■ **Excerpt to read**:
The Company maintains its ACL at a level that management believes to be appropriate to absorb expected credit losses as of the date of the Consolidated Statement of Financial Condition. The Company established its allowance in accordance with the guidance included in Accounting Standards Codification 326, Financial Instruments - Credit Losses ("ASC 326"). The ACL is a valuation reserve established and maintained by charges against income. Loans, or portions thereof, are charged-off against the ACL when they are deemed uncollectible. The ACL is an estimate of expected credit losses that considers our historical loss experience, the weighted average expected lives of loans, current economic conditions and forecasts of future economic conditions. The determination of an appropriate ACL is inherently subjective and may have significant changes from period to period. The methodology for determining the ACL has two main components: evaluation of expected credit losses for certain groups of homogeneous loans that share similar risk characteristics and evaluation of loans that do not share risk characteristics with other loans. The ACL is measured on a collective (pool) basis when similar characteristics exist. The Company's loan portfolio is segmented by loan types that have similar risk characteristics and behave similarly during economic cycles.

■ **Objective**: Continue the passage on the allowance for credit losses, starting after its final sentence. The data after this passage has nothing to do with the work here.

■ **Dataset excerpt**:
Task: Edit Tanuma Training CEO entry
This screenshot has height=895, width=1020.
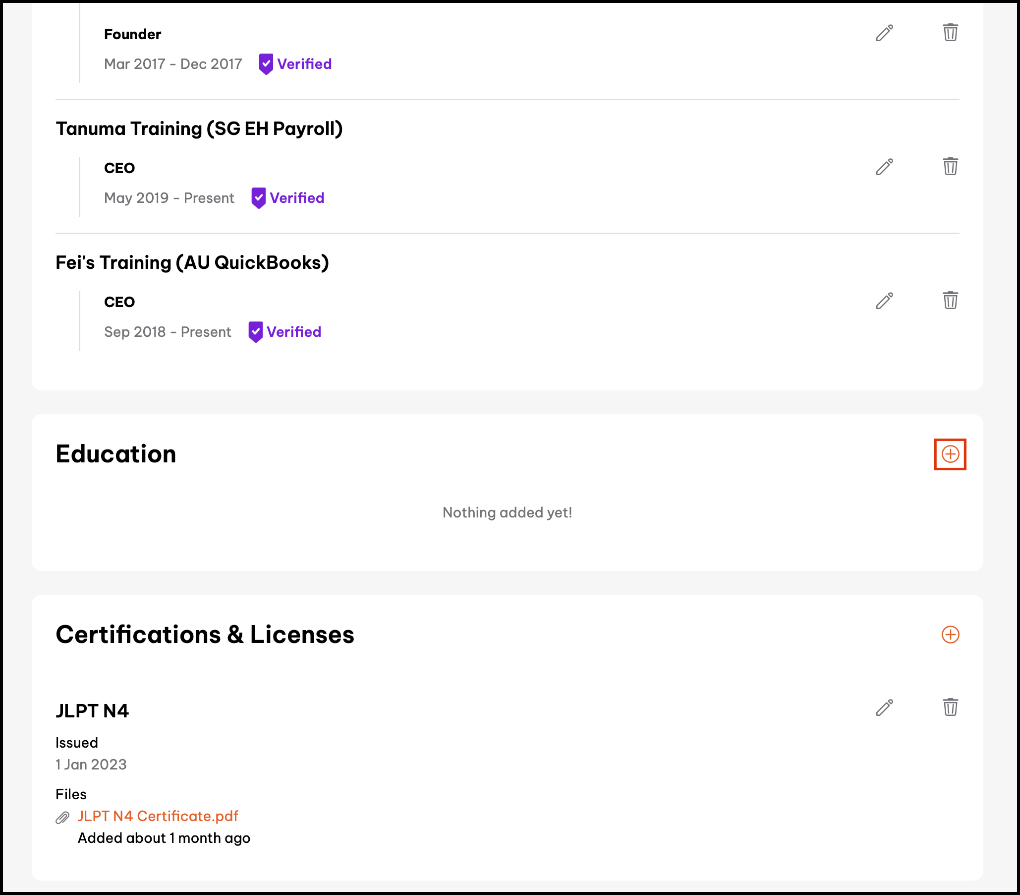Action: (884, 167)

■ **Reply to the task**:
Historical credit loss experience is the basis for the estimate of expected credit losses. We apply our historical loss rates to pools of loans with similar risk characteristics using the Weighted-Average Remaining Maturity ("WARM") method. The remaining contractual life of the pools of loans with similar risk characteristics is adjusted by expected scheduled payments and prepayments. After consideration of the historical loss calculation, management applies qualitative adjustments to reflect the current conditions and reasonable and supportable forecasts not already reflected in the historical loss information. Our reasonable and supportable forecast adjustment is based on a regional economic indicator obtained from the United States Government Publishing Office. The Company selected eight qualitative metrics which were correlated with the Bank and its peer group's historical loss patterns. The eight qualitative metrics include: changes in lending policies and procedures, changes in national and local economic conditions as well as business conditions, changes in the nature, complexity, and volume of the portfolio, changes in the experience, ability, and depth of lenders and lending management, changes in the volume and severity of past due and classified loans, changes in the value of collateral securing loans, changes in or the existence of credit concentrations, and changes in the legal and/or regulatory landscape. The adjustments are weighted for relevance before applying to each pool of loans. Each quarter, management reviews the recommended adjustment factors and applies any additional adjustments based on current conditions.

8

The Company has elected to exclude $4.5 million of accrued interest receivable on loans as of June 30, 2024 from the measurement of its ACL. When a loan is placed on non-accrual status, any outstanding accrued interest is reversed against interest income. Accrued interest on loans is reported in the accrued interest receivable line on the consolidated statements of financial condition.

The ACL for individual loans begins with the use of normal credit review procedures to identify whether a loan no longer shares similar risk characteristics with other pooled loans and, therefore, should be individually assessed. We individually evaluate loans that meet the following criteria: (1) when it is determined that foreclosure is probable, (2) substandard, doubtful and nonperforming loans when repayment is expected to be provided substantially through the operation or sale of the collateral, or (3) when it is determined by management that a loan does not share similar risk characteristics with other loans. Credit loss estimates are calculated based on the following three acceptable methods for measuring the ACL: (1) the present value of expected future cash flows discounted at the loan's original effective interest rate; (2) the loan's observable market price; or (3) the fair value of the collateral when the loan is collateral dependent. Our individual loan evaluations consist primarily of the fair value of collateral method because most of our loans are collateral dependent. Collateral values are reduced to consider expected disposition costs when appropriate. A charge-off is recorded when the estimated fair value of the loan is less than the loan balance.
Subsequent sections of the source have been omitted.